## Given problem
Reproduce the listing below word for word, starting at the line that contains "Describe the element" and ending at the close of the listing, with the pictures left out.

──────── Supplied data ────────

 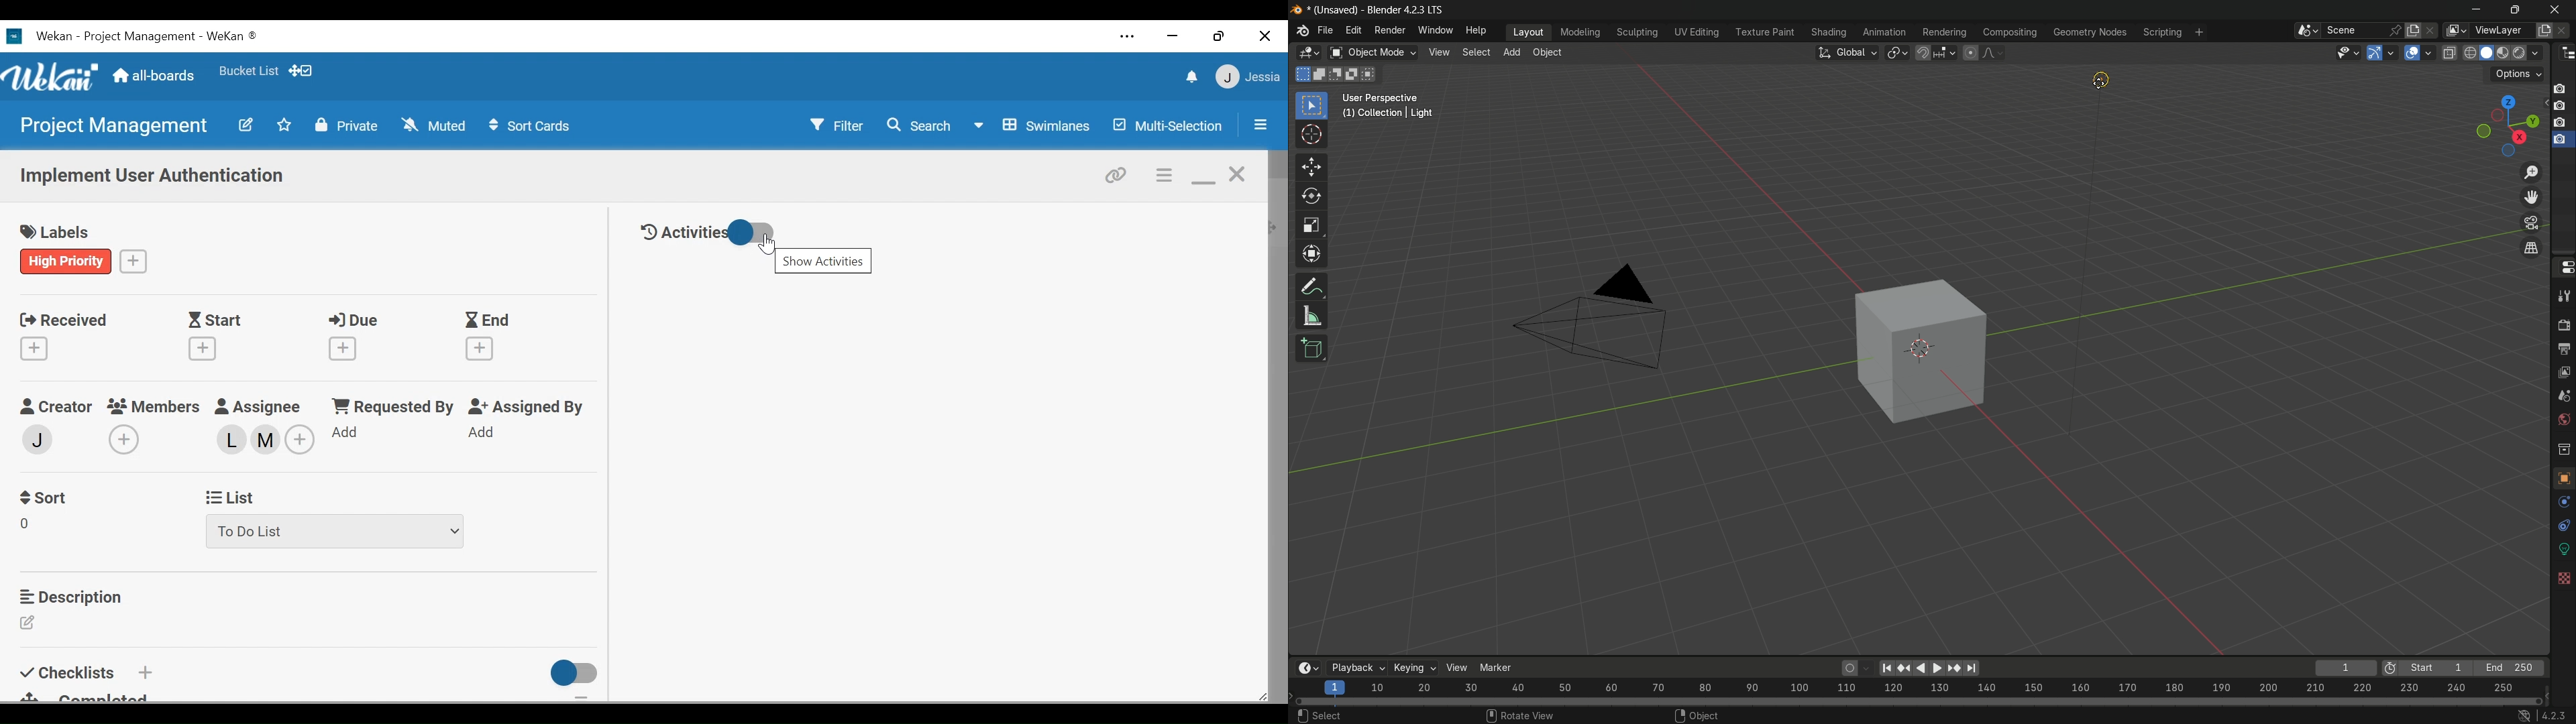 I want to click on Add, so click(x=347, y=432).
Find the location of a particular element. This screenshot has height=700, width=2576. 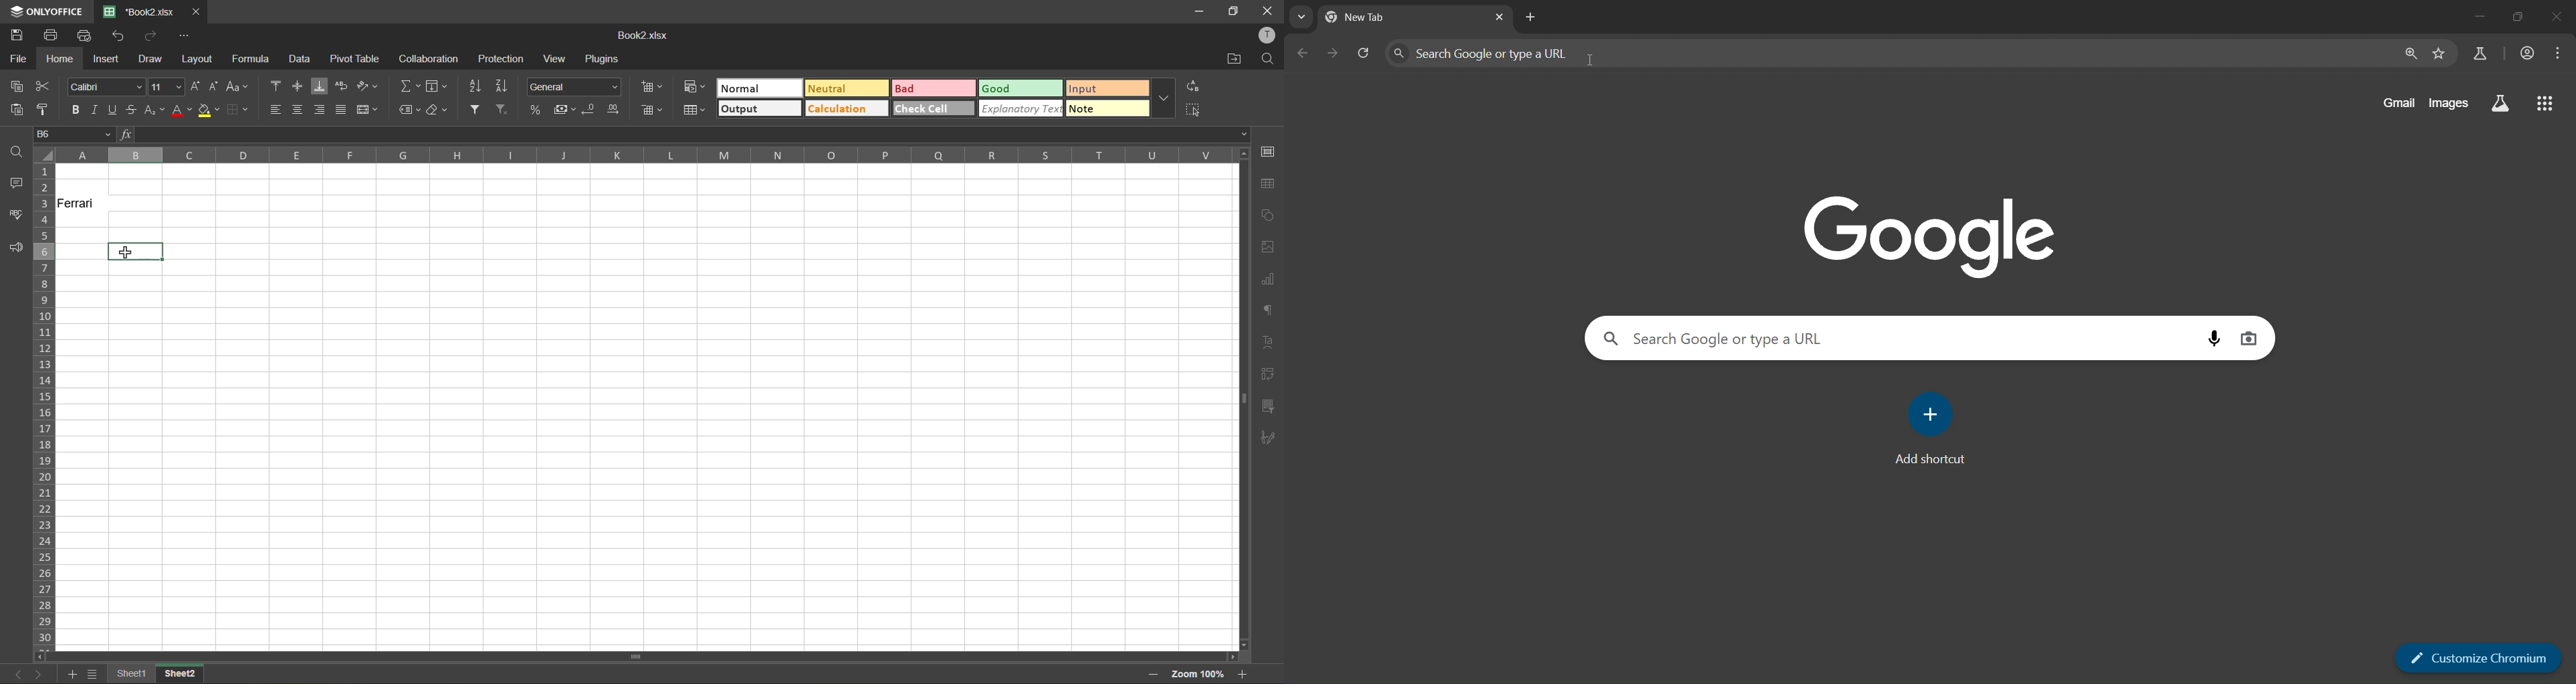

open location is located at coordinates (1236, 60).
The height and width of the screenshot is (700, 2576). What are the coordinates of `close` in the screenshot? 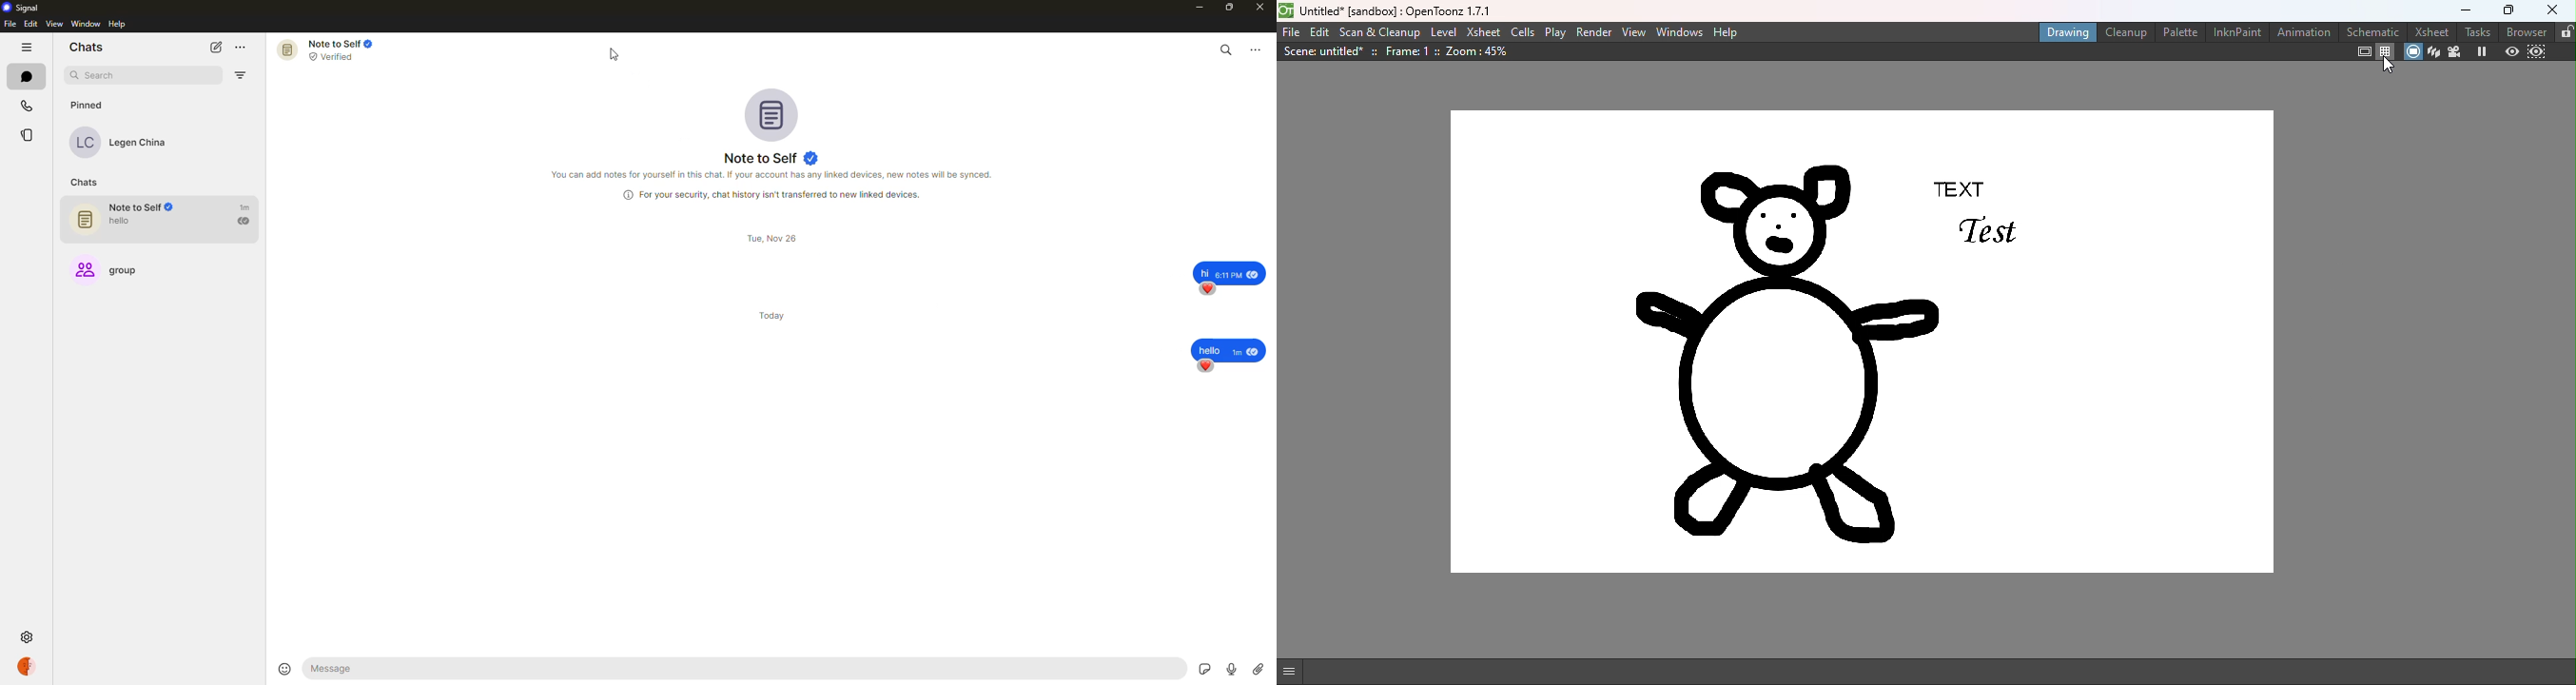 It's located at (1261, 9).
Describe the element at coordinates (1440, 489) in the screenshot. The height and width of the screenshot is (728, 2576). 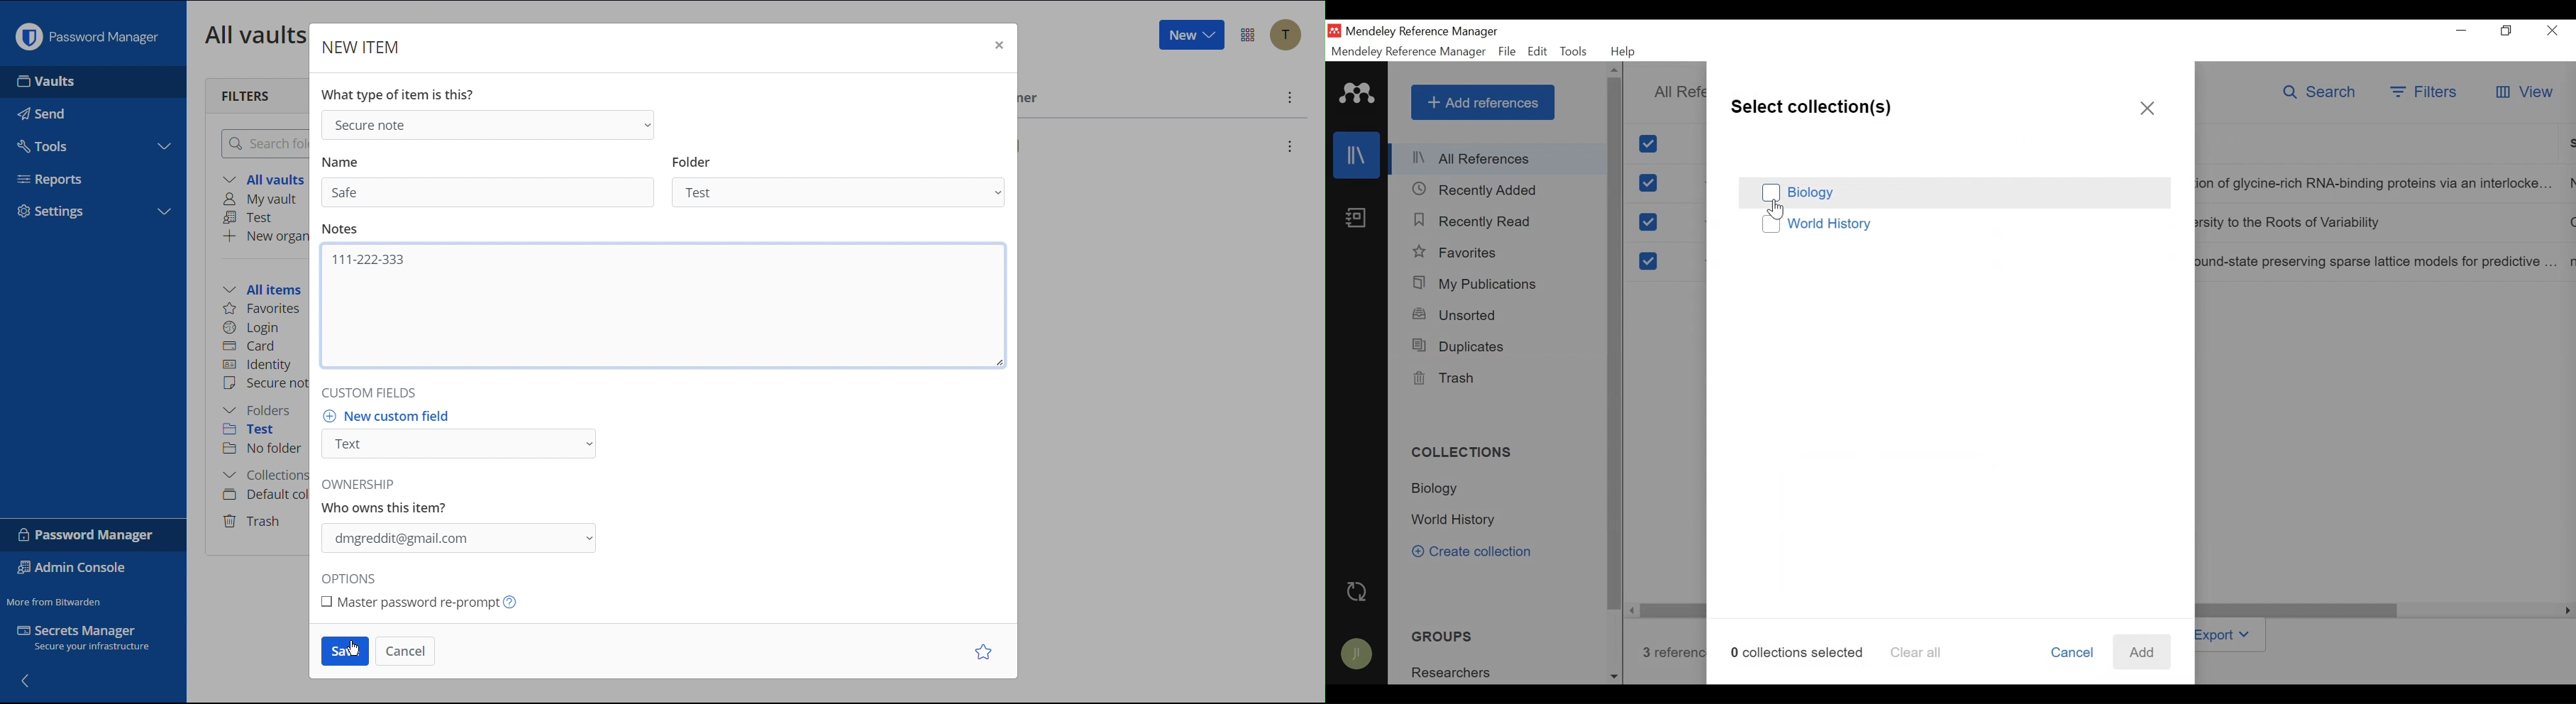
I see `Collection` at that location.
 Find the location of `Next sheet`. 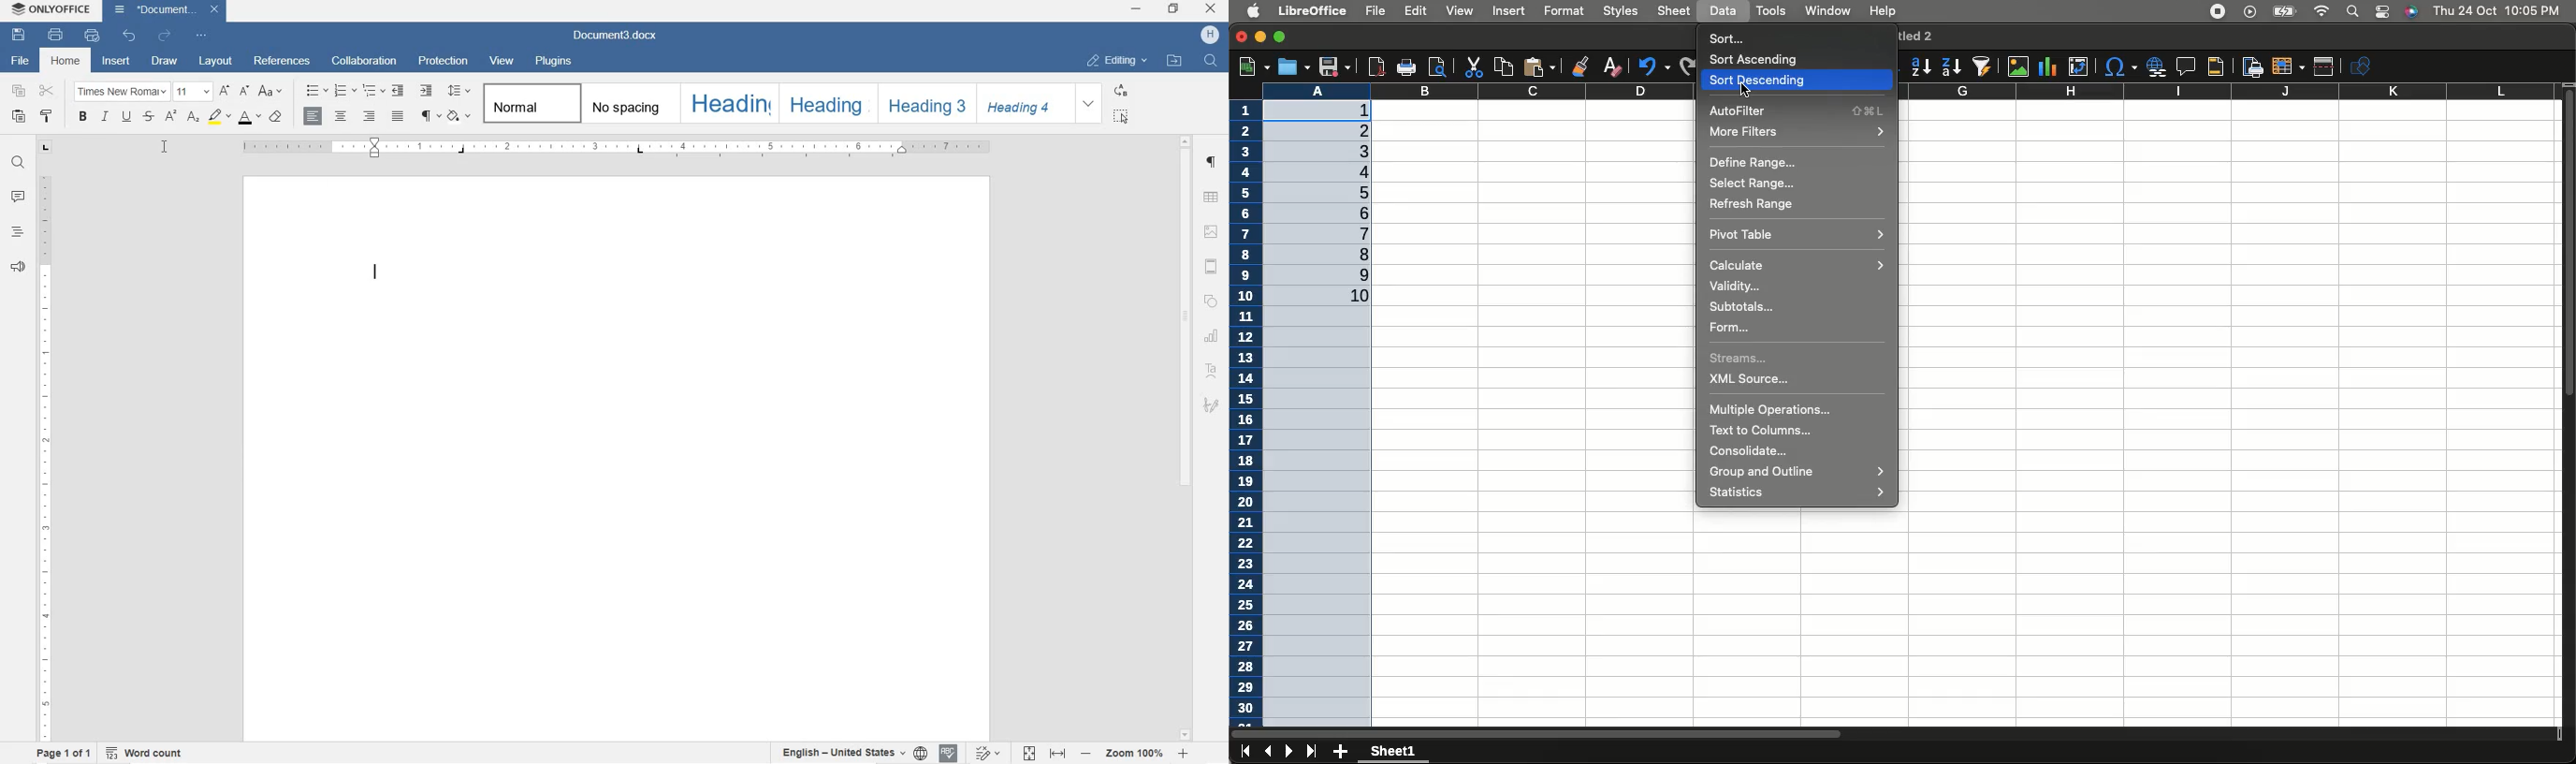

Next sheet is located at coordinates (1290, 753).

────────

## Complete output
Describe the element at coordinates (1440, 489) in the screenshot. The height and width of the screenshot is (728, 2576). 
I see `Collection` at that location.
 Find the location of `Next sheet`. 

Next sheet is located at coordinates (1290, 753).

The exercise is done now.